## Work required
Reproduce word for word the part of the excerpt on health data and genomics that begins at the words "Quicker access to" and stops after the words "to predict issues.".

## Excerpt

For instance, claims data often takes a long time to be available.
Sometimes more than a year.
Quicker access to the information is needed in many cases and so
communities may exchange information electronically.
Similarly, data that means the same thing is not stored in the same way across
settings.
We must strive for semantic interoperability,
where we can recognize when things mean the same thing.
Finally, we have the issue that, even electronically, most data is stored
as unstructured notes or reports, which makes it difficult to predict issues.
Another kind of data that is increasingly important but
is not integrated is genomic data.
We have rapidly increased our ability to process genomic information but we can't
exchange it easily and it's not integrated into most analytic or health care systems.
The Implementing Genomics in Practice, or IGNITE Network, was funded by
the National Institutes of Health to improve the integration of this data.
Shown are the more than a dozen sites involved in the Network.
Two examples are given from the Network.
Mt. Sinai in New York is looking at why
African-Americans with hypertension have more kidney failure or
end stage renal disease.
They found that particular alleles from the APOL one locus vary by race and
may help predict risk and provide insight into different approaches to treatments.
Similarly, Indiana is using what we know about how people
process drugs based on their genetics.
Known as pharmacogenomics, to help people pick both the right drugs, and
the right doses to avoid costly complications.
The IGNITE network wants to see if providing this information
reduces overall health care costs.

## Provided information
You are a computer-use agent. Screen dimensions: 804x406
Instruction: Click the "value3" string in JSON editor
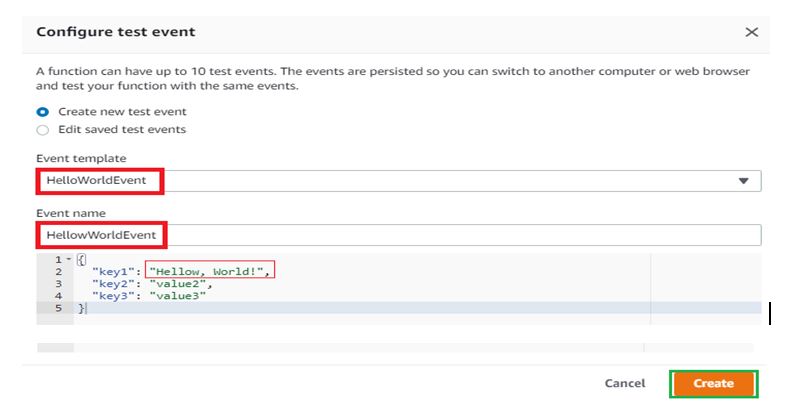[x=177, y=296]
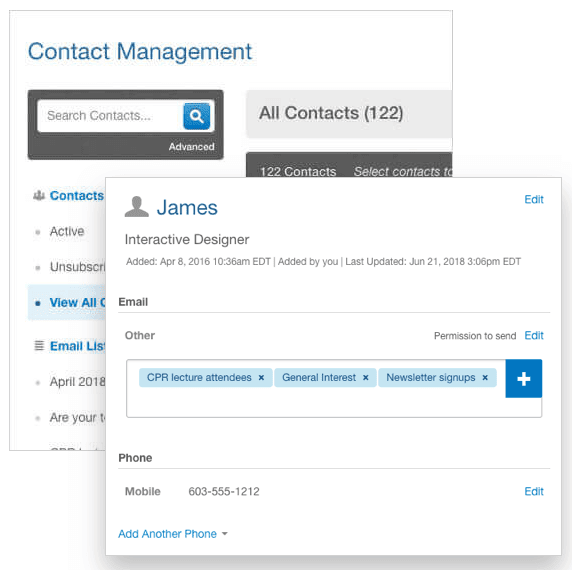
Task: Open the Contacts section heading
Action: (77, 195)
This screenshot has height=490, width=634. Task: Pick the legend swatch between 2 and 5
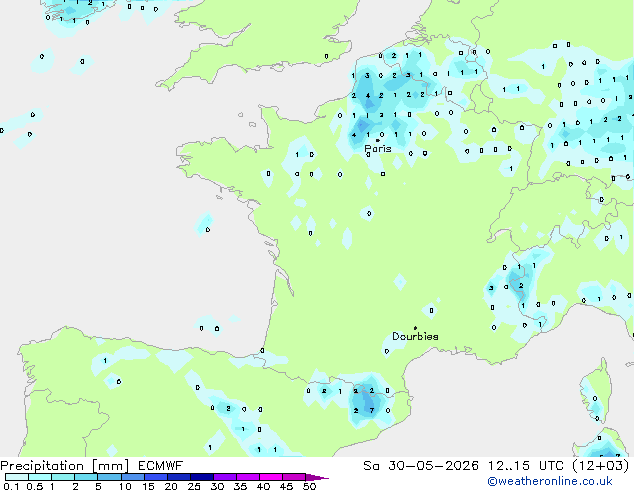(86, 477)
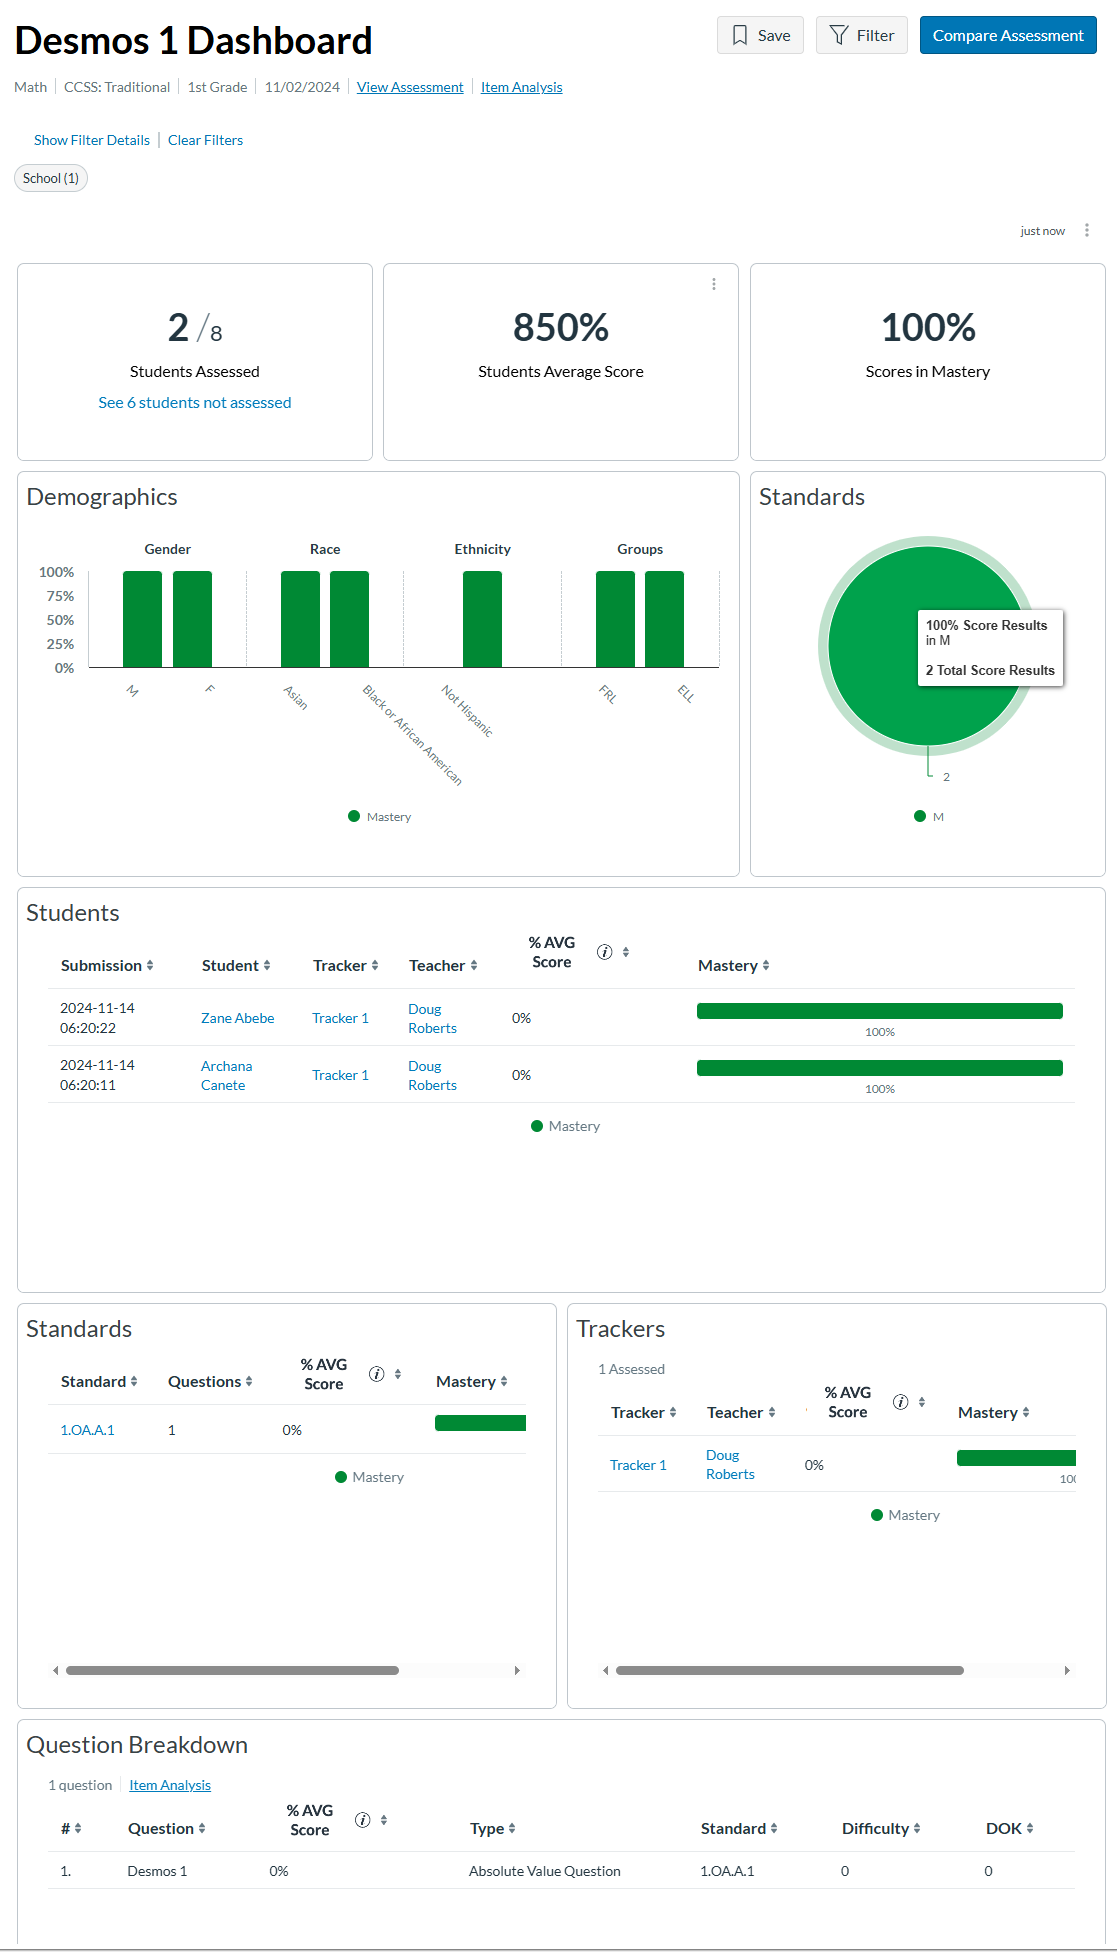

## Written reply
Quicker access to the information is needed in many cases and so
communities may exchange information electronically.
Similarly, data that means the same thing is not stored in the same way across
settings.
We must strive for semantic interoperability,
where we can recognize when things mean the same thing.
Finally, we have the issue that, even electronically, most data is stored
as unstructured notes or reports, which makes it difficult to predict issues.